She looked up from whoever she had just selfied in Snap Chat. “Mooooo-ooooom.”

“I’m serious. And until it’s done, that’s all you do, other than school and cows.”

Her voice rose, shrill. “Fine.”

And, snotty tone of voice and a few eye rolls aside, she got to work, and kept working, every day.

Fast forward one month. “I’m going to Dad’s to scan in all my assignments because our scanner sucks.”

I sighed. Pick your battles, right? “For pre-cal?”

She hefted her backpack. “Yes.”

“You’re done?”

She may have rolled her eyes, but her back was to me so I couldn’t be sure. “Uh, yeah.” 

I silently prayed for the strength not to kill her before July 7th, when she would start at Texas A&M. We’d let our four others live past the age of eighteen, so we could resist filicide a final time, couldn’t we?

Her father later confirmed he had witnessed her scanning and uploading her assignments, the assignments for two entire semester’s worth of work. I exhaled. Now, just two pre-cal final exams to go.

Fast forward a week, the Monday after prom. Voice mail from her counselor again: “Susanne is in danger of not receiving a recommended diploma, which may impact her eligibility for college, depending on where she is going, if she doesn’t finish both her pre-cal classes.” Before I could call her back, I got an email saying essentially the same thing. But it further clarified that the online school had no record of Susanne turning in ANY of her work.
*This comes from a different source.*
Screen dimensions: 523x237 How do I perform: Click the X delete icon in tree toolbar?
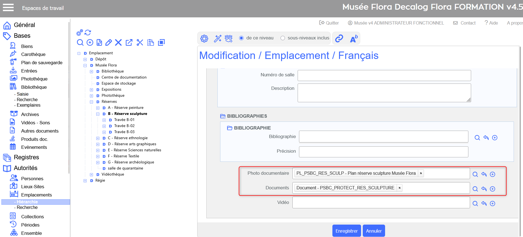click(x=118, y=42)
And an added bit that Susanne had lied to her about doing it in the first place. Well, I knew she hadn’t lied—I’d seen her do it, seen the work, and her dad had seen her scan and upload it. But what had happened to it in transit?
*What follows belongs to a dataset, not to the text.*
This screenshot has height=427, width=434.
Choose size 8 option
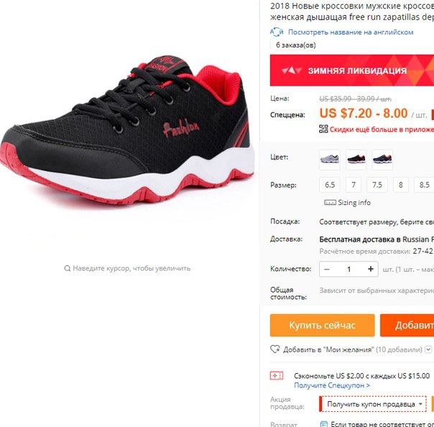400,185

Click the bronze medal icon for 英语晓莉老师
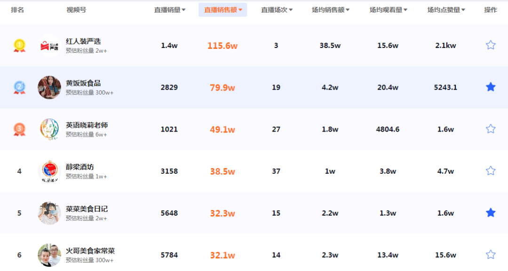[19, 129]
Panic set in, for the parents at least. For Susanne? Not so much.

“Whatever, Mom. I’ve known since Friday that they didn’t get them.” Before prom.
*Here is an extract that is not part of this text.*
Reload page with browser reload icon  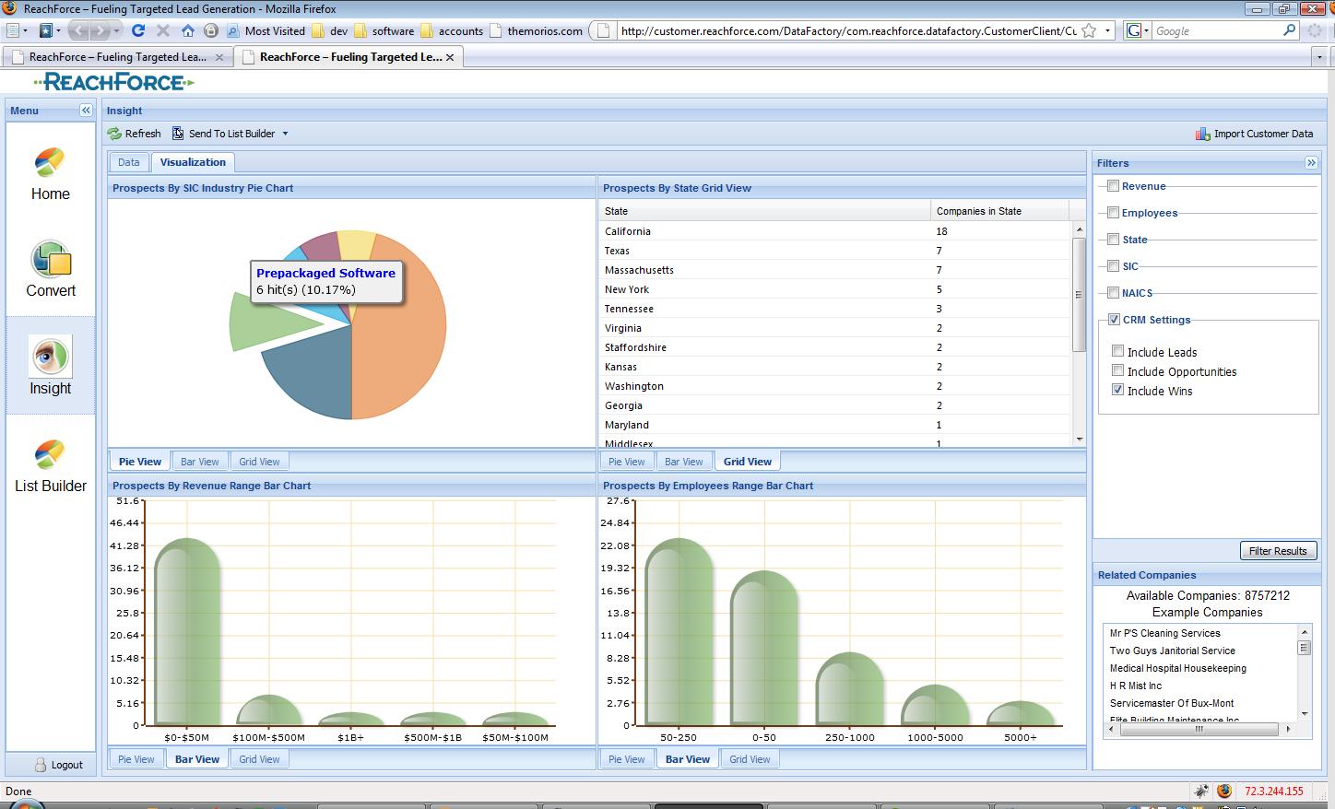(x=138, y=30)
“When were you going to tell me?”

“Chill your BLEEP. I’m going to rescan and resend them.”

This time I monitored. She did it all. I emailed the counselor that the work had been resubmitted and we should receive good news soon.

But the school again said that they didn’t receive it. And now it was too late for Susanne to resubmit, receive the tests, take them, return them, and have the professor turn in grades for them, before her graduation deadline.

We attacked the problem on two tracks: I tried to intervene and do the resubmittal myself, because there could be a miracle, and we needed to work toward it, but an angry Susanne snarled at me to stay out of it. I watched over her shoulder. Again. And then we learned the problem: the school had never anticipated that a student would hold their assignments for two entire semesters then submit them one after another continuously. In fact, they assumed that anyone who did submit more than one assignment in a fifteen minute period was cheating, and they rejected the submittals. It took two full days to resubmit her work, waiting half an hour between each. Eric had to get on the phone with the online school over, and over, and over. He ferried Fedex envelopes back and forth. Meanwhile, Susanne seemed nonplussed.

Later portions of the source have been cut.